Personne ne prévoyait la sensation que Wilde provoquerait aux États-Unis, se tenant sur des scènes allant de New York à la Californie, en culotte de velours et vantant spirituellement la porcelaine bleue et blanche comme choix de bon goût pour les maisons frontalières. Cinquante conférences programmées sont passées à 140. Il a été célébré et caricaturé. Le titre de sa première conférence à Manhattan, «The English Renaissance», a été exproprié par Ehrich Bros., un grand magasin new-yorkais, pour faire de la trompette une ligne de chapeaux. une publicité utilise une reproduction non autorisée d' Oscar Wilde, n ° 18 .

Sarony a poursuivi, accusant Ehrich Bros. l’imprimeur Burrow-Giles Lithographic Co., d’avoir enfreint son droit d’auteur en reproduisant au moins 85 000 exemplaires de l’image. Le tribunal de district de New York a reconnu l'accusé coupable de piratage, mais en appel devant la Cour suprême en 1884, Burrow-Giles a soutenu que les photographies n'étaient pas admissibles à la protection du droit d'auteur car la Constitution autorise le Congrès à protéger les écrits des auteurs, et les photographies ne sont pas des écrits. ni le travail des auteurs; au lieu de cela, ce sont de simples reproductions de la nature, créées par l'opérateur d'une machine.

Le tribunal ne l'a pas acheté. Si le Congrès avait voulu que les droits d'auteur soient appliqués de manière aussi étroite, a écrit le juge Samuel Miller à la majorité, il n'aurait pas étendu la protection aux cartes dans sa première loi sur le droit d'auteur, en 1790 (près d'un demi-siècle avant l'invention de la photographie). Et un auteur, at-il ajouté, est simplement celui «à qui toute chose doit son origine». En fin de compte, le tribunal a statué que le portrait de Wilde par Sarony était «une œuvre d'art originale, le produit de l'invention intellectuelle du demandeur, dont le demandeur est l’auteur et d’une catégorie d’inventions pour lesquelles la Constitution prévoyait que le Congrès lui garantisse le droit exclusif d’utiliser, de publier et de vendre ... »La décision a rendu la société Burrow-Giles Lithographic Company v. Sarony perpétuelle la jurisprudence, citée à ce jour par les tribunaux pour déterminer quelles œuvres peuvent être protégées par le droit d'auteur, ce qui constitue une utilisation équitable du contenu protégé par le droit d'auteur et combien de temps un droit d'auteur devrait perdurer. (Aucune des sources facilement disponibles n'indique si Wilde, décédé en 1900 à l'âge de 46 ans, était au courant de son rôle dans l'histoire juridique américaine.)
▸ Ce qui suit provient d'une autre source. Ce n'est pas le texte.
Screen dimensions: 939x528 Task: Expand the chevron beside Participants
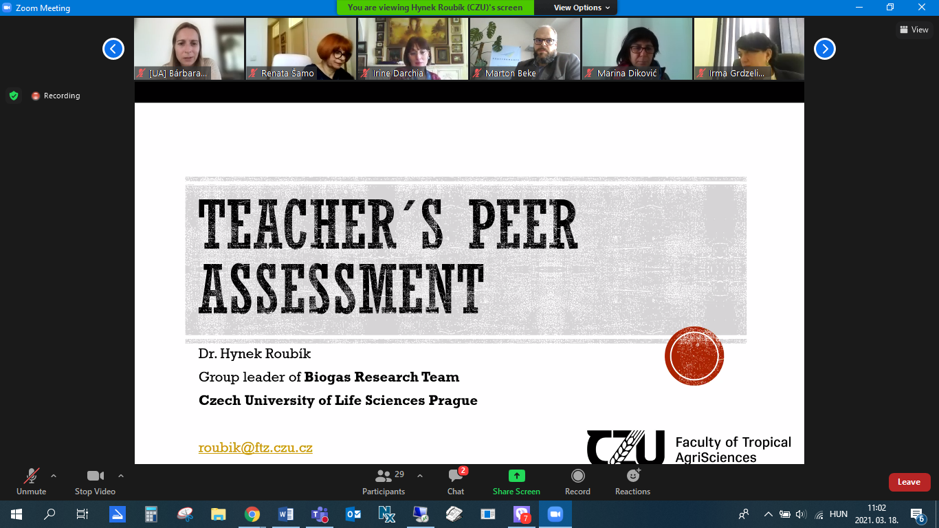(420, 476)
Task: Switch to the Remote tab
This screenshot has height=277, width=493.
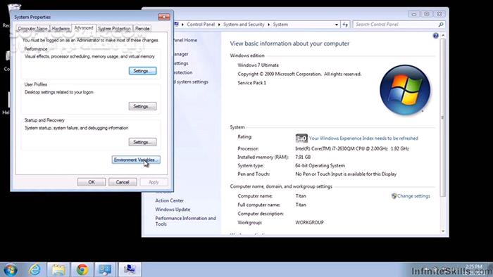Action: pos(142,29)
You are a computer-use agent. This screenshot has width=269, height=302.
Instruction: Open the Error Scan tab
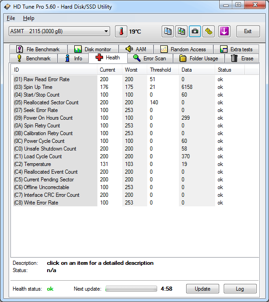150,58
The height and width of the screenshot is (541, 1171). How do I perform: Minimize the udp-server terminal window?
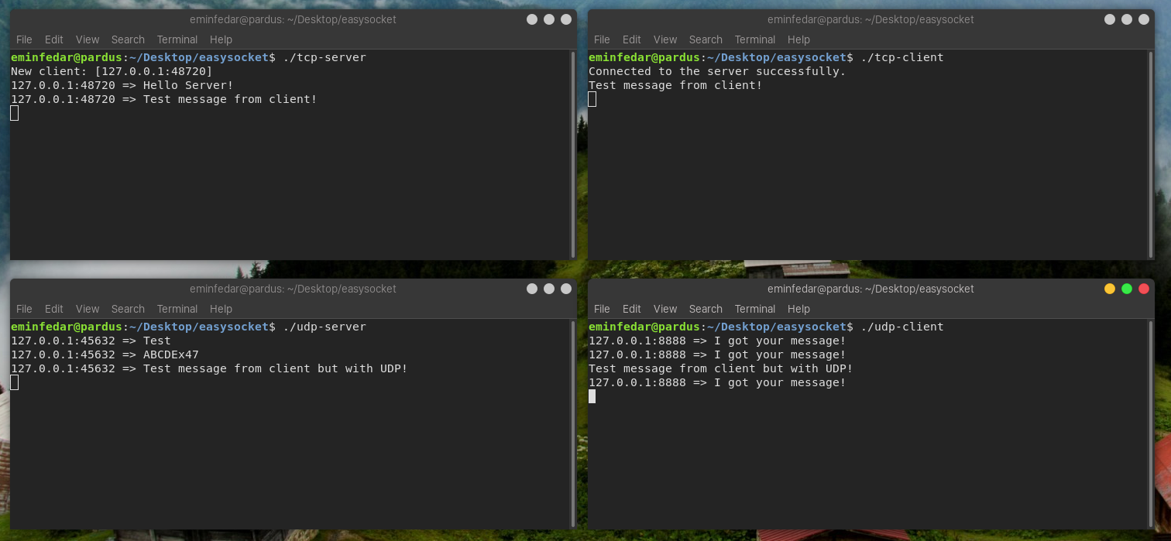(x=531, y=289)
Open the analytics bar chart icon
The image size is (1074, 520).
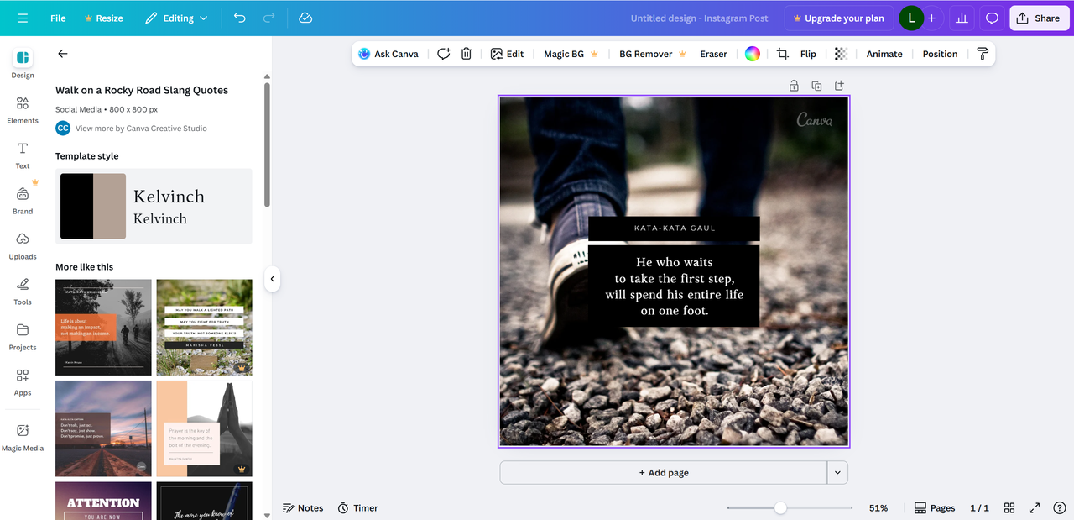coord(962,18)
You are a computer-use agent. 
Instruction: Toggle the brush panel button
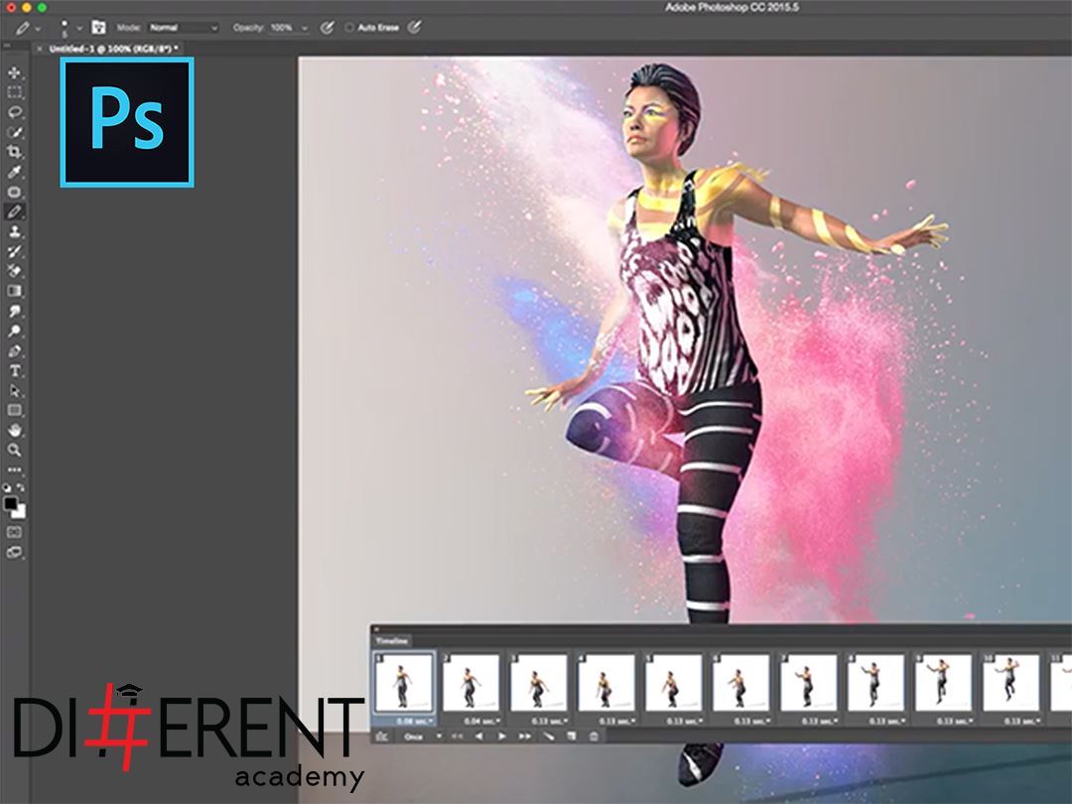click(98, 28)
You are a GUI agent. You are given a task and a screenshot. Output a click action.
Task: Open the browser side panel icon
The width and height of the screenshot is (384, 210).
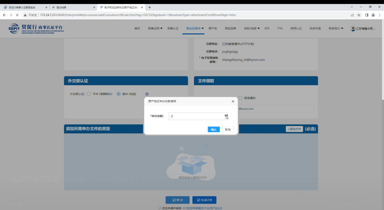point(367,15)
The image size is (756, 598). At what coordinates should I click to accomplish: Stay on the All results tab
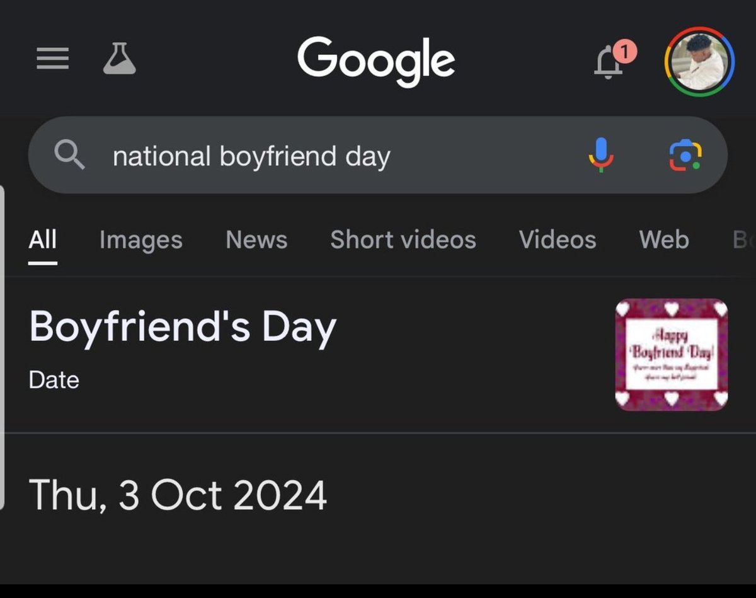pos(42,239)
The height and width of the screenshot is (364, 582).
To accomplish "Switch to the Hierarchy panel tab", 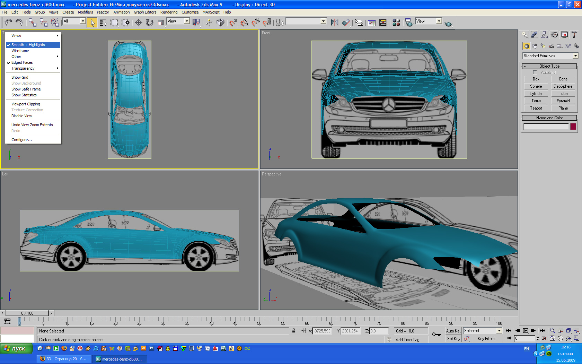I will click(544, 35).
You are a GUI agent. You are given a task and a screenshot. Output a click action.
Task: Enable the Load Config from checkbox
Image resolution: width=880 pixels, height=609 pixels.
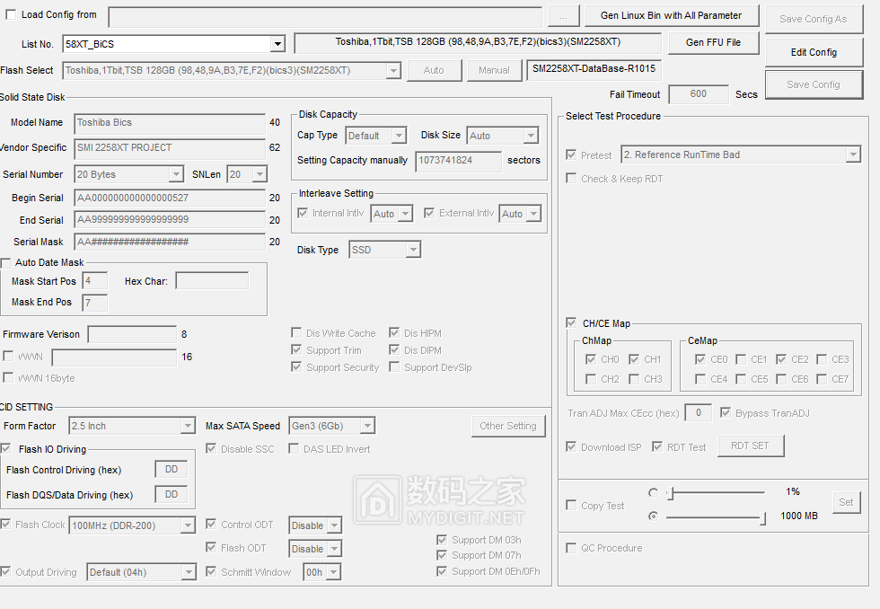point(11,14)
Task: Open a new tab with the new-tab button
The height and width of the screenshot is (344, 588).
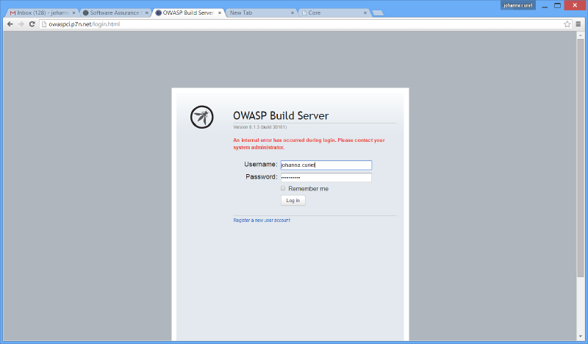Action: pos(377,12)
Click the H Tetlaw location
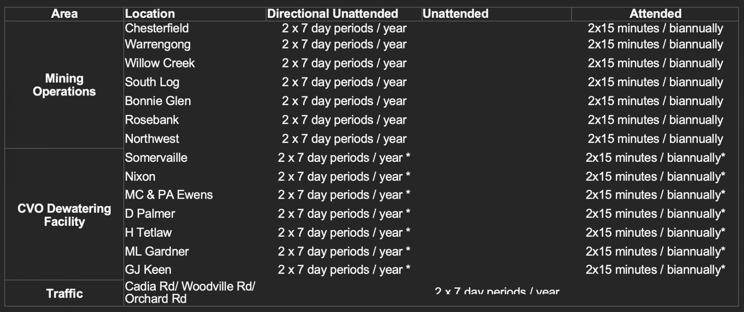 coord(148,232)
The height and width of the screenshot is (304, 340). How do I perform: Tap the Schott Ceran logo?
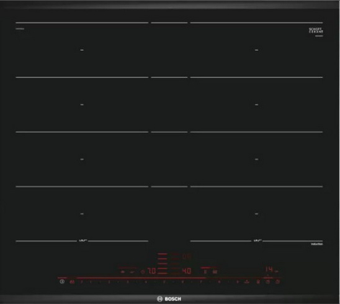click(x=316, y=30)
Sarony (décédée prospère en 1896 à l'âge de 75 ans) illustrerait l'opinion de la cour lorsque ses membres siégeaient à ses côtés lors de sa visite à New York en 1890 pour célébrer le centenaire de la justice fédérale. Dans le passé, les photographes avaient généralement représenté les juges dans de fausses configurations de bibliothèques, parmi un choix judicieux de tapis, de colonnes et de fonds de livres. Avec un tapis et des rideaux froissés jetés sur des balles de foin dans un conservatoire fantaisiste, Sarony a renversé cette tradition solennelle en produisant une photographie étonnante se faisant passer pour une photo ordinaire. Comme dans son image d'Oscar Wilde, il a subverti le portrait ordinaire pour créer une œuvre qui, comme l'avait perçu le juge Miller, provenait directement de son invention intellectuelle.